-- START Recorded information --

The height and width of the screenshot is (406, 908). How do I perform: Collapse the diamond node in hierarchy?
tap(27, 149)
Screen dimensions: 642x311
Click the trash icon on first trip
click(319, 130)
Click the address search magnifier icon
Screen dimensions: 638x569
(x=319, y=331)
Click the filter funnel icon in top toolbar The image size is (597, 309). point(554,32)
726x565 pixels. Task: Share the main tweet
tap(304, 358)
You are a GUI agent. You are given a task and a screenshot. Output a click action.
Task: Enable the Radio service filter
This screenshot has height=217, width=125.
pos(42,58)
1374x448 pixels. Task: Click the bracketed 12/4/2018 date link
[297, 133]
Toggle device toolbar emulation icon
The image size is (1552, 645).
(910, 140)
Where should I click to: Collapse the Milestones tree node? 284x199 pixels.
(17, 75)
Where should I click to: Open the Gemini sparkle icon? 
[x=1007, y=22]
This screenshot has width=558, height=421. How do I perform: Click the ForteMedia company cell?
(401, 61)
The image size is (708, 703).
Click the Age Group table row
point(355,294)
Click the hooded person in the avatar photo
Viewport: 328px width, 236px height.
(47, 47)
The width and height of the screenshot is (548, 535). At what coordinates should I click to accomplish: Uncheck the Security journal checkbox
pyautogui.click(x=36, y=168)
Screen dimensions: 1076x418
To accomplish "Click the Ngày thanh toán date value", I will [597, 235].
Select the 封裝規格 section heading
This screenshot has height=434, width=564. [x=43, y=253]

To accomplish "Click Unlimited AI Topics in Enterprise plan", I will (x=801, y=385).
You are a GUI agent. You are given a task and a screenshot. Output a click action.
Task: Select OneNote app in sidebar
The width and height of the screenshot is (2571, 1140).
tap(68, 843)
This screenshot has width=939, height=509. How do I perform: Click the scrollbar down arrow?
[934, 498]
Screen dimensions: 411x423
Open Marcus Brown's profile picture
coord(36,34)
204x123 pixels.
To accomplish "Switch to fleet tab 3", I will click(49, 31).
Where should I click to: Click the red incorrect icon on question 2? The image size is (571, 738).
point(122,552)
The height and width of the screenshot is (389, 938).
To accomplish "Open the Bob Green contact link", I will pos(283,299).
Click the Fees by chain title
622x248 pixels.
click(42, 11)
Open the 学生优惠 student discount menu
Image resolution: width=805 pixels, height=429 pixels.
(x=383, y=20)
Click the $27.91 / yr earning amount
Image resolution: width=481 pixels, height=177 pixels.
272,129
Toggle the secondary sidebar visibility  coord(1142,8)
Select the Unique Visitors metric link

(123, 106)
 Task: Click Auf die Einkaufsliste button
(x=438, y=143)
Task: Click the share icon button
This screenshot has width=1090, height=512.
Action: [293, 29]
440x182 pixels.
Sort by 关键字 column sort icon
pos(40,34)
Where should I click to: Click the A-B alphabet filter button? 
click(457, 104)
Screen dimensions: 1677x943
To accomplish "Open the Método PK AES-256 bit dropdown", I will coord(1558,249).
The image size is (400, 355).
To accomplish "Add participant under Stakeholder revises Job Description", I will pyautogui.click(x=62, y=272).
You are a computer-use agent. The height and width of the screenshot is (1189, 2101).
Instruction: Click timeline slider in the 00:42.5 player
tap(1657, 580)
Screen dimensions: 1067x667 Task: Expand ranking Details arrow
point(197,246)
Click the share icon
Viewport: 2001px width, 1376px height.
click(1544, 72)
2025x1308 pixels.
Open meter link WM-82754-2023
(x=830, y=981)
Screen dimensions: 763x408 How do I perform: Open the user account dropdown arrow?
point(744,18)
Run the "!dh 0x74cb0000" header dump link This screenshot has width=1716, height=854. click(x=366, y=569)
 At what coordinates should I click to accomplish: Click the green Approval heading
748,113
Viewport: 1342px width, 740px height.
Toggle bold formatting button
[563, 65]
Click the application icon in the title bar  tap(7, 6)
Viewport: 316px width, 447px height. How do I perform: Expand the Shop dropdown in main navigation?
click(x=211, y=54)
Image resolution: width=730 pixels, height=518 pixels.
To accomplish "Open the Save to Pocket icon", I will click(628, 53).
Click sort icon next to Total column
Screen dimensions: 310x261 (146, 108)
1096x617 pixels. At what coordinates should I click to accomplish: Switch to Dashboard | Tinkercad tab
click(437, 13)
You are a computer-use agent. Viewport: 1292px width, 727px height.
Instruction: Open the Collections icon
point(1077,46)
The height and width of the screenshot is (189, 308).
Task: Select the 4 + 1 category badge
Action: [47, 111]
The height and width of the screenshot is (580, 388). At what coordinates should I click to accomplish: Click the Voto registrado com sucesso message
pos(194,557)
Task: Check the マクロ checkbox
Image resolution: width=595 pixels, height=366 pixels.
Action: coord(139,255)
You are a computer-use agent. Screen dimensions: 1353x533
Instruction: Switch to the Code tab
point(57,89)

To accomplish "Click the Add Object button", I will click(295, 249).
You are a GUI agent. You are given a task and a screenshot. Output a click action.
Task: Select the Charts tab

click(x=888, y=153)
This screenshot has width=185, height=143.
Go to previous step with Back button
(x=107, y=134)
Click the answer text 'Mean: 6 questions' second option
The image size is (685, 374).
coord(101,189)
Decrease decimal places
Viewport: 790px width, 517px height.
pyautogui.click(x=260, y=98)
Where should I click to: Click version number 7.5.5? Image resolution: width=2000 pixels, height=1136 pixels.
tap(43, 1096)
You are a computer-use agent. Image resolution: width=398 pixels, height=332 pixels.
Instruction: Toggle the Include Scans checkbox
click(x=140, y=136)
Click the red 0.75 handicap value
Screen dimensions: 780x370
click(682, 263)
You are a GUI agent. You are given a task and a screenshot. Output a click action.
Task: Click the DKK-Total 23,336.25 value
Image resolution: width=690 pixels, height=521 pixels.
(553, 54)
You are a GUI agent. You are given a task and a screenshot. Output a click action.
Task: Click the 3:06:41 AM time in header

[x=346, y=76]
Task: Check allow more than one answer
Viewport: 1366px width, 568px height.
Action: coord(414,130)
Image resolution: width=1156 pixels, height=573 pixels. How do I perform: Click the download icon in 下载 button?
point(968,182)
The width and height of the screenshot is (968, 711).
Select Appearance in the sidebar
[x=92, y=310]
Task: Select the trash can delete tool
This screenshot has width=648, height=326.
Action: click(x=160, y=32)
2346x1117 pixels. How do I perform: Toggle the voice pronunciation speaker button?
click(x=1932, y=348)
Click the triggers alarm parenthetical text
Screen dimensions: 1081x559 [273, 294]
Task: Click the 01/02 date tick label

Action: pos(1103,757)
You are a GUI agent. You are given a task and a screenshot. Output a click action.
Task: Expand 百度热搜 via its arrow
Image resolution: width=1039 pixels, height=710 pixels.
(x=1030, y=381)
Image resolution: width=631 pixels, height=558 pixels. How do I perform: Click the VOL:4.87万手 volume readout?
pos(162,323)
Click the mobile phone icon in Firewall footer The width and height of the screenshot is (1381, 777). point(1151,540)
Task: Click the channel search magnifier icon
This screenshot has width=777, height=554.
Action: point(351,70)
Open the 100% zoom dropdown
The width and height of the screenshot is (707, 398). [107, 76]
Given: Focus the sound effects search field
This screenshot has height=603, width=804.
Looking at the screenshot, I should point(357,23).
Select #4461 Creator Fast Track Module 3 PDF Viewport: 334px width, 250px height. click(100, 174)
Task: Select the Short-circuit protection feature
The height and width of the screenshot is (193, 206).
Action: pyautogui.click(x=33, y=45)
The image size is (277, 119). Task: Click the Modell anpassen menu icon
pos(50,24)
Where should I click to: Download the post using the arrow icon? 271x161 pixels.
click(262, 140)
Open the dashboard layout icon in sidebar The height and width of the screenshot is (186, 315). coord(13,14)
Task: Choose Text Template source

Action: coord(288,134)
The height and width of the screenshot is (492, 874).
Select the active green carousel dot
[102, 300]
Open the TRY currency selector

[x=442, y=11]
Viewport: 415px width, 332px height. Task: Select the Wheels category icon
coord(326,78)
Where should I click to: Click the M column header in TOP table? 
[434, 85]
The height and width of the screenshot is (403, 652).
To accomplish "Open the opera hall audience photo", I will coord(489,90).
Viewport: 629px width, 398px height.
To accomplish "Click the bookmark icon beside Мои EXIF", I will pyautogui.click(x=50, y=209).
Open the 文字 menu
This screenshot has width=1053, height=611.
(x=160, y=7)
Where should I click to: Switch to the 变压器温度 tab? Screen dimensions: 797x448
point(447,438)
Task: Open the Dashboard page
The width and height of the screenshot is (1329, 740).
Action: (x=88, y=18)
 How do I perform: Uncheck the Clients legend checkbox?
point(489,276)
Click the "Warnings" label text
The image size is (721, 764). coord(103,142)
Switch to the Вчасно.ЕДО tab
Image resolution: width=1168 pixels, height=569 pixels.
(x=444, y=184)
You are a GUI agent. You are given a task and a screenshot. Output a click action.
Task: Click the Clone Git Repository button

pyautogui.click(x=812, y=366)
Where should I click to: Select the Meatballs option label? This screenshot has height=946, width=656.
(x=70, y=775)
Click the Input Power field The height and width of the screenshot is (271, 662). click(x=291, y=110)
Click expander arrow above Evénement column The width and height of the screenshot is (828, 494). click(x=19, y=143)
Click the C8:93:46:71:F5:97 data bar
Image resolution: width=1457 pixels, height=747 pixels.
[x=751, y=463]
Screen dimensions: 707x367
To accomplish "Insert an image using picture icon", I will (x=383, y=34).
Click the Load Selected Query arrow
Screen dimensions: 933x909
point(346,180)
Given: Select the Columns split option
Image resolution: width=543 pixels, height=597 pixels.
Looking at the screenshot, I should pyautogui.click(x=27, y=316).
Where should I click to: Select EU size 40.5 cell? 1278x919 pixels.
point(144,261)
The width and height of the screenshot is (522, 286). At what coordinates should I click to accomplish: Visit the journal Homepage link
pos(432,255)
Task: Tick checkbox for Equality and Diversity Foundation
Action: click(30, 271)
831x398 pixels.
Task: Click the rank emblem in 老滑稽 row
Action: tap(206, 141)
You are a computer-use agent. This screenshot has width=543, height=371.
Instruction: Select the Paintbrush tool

-- END Recorded information --

Task goal:
Begin at the line that has "will click(295, 249)." and stop after the line that has "click(x=888, y=153)". Replace "Charts" with "Tables" in those lines of the records, leave everything else unchanged, and give back only those lines.

Response for this exercise:
To accomplish "Click the Add Object button", I will click(295, 249).
You are a GUI agent. You are given a task and a screenshot. Output a click action.
Task: Select the Tables tab

click(x=888, y=153)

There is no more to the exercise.